Filter this material down to the lines that hold "Strong", copying each one.
START Exercise materials
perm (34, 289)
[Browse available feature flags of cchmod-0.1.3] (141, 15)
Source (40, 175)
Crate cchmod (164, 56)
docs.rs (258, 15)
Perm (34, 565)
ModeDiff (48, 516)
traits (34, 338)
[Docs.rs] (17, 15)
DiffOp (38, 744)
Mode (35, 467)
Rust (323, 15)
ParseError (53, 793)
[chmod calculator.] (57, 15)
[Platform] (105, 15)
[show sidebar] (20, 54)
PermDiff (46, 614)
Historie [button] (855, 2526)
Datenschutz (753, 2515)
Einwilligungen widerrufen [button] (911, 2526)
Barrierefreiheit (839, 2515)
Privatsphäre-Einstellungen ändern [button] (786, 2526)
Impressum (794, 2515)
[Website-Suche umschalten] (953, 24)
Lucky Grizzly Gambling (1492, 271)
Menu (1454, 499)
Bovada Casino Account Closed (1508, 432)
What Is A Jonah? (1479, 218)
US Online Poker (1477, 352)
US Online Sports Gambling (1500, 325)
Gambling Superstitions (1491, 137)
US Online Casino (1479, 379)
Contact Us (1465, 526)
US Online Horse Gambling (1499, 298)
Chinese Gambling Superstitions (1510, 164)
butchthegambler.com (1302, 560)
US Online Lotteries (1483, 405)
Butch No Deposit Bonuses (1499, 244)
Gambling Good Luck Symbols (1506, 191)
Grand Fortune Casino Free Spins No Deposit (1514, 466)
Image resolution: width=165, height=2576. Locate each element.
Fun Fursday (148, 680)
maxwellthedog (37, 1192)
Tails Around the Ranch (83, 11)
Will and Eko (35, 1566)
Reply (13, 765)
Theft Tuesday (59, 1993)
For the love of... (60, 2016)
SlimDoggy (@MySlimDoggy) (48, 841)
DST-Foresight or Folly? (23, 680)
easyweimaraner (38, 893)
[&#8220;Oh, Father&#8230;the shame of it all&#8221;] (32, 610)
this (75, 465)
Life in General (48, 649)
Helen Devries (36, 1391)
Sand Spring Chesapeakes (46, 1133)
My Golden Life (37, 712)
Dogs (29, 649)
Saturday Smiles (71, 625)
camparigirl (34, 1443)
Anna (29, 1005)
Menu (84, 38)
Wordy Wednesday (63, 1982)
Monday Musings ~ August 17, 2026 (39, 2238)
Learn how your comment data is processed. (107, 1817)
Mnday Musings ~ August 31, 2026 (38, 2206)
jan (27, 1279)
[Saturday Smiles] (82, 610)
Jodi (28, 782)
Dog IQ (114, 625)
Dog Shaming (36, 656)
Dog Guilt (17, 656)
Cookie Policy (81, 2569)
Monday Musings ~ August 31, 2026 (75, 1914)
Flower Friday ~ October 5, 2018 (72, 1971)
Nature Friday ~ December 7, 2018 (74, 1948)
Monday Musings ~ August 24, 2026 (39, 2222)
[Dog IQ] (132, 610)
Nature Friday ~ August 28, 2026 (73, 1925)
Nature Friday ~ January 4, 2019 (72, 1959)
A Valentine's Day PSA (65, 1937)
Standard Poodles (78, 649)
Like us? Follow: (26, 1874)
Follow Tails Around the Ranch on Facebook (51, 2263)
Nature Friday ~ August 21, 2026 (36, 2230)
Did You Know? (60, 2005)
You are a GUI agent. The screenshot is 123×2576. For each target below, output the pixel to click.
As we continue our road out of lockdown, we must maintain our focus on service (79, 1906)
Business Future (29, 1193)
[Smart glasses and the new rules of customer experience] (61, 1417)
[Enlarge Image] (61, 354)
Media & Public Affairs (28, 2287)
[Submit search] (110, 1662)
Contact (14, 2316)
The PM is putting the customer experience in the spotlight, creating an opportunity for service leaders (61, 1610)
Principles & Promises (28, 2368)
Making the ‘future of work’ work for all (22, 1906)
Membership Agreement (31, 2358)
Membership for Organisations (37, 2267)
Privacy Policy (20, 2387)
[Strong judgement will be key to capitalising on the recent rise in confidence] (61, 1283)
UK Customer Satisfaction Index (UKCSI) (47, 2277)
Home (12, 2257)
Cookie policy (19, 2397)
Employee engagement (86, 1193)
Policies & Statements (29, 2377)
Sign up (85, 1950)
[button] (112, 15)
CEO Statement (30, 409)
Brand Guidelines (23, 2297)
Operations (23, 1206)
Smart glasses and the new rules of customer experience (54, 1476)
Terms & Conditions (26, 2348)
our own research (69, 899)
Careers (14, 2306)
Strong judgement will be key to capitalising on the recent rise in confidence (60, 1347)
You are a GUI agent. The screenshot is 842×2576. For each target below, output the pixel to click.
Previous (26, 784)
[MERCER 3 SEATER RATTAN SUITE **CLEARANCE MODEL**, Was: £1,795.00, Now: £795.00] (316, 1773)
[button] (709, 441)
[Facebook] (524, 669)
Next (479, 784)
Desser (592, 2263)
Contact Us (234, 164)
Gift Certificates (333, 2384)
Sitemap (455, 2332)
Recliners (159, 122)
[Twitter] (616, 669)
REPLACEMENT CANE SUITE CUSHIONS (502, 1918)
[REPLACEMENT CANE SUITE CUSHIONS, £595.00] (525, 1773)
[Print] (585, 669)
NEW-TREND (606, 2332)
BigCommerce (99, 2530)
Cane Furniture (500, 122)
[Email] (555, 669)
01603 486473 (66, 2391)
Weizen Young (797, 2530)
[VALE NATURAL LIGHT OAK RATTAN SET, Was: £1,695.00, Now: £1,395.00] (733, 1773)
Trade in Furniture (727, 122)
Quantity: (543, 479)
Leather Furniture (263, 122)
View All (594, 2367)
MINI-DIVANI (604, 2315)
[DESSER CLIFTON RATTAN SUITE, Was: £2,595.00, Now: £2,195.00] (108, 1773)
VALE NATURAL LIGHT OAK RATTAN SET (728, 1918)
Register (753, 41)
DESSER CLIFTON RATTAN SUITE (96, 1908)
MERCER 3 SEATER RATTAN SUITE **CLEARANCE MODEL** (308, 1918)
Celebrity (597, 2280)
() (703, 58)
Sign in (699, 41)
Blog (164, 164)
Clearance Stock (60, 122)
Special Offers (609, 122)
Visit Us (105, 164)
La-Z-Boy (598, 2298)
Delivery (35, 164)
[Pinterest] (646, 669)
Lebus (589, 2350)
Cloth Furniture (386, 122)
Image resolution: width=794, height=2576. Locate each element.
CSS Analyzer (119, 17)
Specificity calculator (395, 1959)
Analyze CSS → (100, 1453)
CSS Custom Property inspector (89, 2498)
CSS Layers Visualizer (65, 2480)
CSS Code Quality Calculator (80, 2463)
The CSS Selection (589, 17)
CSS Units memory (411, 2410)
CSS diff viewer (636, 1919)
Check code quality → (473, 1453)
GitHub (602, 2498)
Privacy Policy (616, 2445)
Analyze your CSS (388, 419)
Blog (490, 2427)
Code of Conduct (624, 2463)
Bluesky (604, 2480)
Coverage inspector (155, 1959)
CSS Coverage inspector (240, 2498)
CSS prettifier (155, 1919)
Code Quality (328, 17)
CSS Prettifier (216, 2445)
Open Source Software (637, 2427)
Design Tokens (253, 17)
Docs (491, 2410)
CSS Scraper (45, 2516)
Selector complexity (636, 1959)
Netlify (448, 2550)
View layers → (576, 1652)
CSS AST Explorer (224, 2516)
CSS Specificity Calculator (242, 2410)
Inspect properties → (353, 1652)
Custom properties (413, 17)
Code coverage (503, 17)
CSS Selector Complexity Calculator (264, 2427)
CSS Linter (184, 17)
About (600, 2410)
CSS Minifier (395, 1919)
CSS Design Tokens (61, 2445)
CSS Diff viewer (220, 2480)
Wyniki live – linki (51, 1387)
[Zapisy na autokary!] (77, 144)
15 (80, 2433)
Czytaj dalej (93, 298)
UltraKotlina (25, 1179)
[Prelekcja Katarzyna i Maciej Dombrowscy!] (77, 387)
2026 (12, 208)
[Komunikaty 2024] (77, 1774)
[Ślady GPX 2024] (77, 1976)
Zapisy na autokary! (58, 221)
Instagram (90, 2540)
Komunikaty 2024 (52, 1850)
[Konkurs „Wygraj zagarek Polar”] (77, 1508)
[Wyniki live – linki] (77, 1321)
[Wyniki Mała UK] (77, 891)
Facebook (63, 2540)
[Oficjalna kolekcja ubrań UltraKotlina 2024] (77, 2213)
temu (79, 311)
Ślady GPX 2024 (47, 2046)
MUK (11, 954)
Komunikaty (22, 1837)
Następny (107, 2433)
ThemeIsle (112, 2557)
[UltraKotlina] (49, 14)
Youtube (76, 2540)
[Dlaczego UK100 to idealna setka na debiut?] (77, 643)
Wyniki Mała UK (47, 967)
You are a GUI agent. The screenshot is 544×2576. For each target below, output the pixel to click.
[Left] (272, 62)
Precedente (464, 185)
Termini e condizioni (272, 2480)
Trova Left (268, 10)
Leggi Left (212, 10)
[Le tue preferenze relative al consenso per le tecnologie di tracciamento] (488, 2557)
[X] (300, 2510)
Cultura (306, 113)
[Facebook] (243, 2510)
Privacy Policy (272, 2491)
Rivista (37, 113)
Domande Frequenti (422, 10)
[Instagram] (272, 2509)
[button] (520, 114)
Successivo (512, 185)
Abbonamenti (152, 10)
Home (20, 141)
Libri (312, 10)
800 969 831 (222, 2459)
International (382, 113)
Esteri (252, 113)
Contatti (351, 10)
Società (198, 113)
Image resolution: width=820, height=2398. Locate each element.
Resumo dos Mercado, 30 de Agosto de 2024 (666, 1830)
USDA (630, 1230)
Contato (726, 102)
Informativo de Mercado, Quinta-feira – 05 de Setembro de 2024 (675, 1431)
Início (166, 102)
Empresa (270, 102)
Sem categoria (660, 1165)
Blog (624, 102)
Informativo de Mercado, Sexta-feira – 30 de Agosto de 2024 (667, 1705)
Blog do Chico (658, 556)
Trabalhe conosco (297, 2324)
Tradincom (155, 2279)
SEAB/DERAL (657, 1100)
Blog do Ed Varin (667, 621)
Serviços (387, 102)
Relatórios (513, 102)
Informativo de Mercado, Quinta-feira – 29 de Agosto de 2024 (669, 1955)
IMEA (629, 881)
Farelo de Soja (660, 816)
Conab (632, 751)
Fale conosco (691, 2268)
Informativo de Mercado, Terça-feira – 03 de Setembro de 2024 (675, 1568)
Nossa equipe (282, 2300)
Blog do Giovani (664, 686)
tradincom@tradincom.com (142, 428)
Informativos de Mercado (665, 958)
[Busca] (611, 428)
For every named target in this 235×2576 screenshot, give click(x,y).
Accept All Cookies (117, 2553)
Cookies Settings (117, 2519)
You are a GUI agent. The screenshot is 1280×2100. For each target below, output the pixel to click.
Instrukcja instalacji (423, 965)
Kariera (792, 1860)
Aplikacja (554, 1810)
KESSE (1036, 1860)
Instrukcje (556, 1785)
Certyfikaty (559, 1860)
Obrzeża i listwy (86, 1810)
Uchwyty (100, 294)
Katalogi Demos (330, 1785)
END Exercise materials
• _Expected output_
[Strong judgement will be key to capitalising on the recent rise in confidence] (61, 1283)
Strong judgement will be key to capitalising on the recent rise in confidence (60, 1347)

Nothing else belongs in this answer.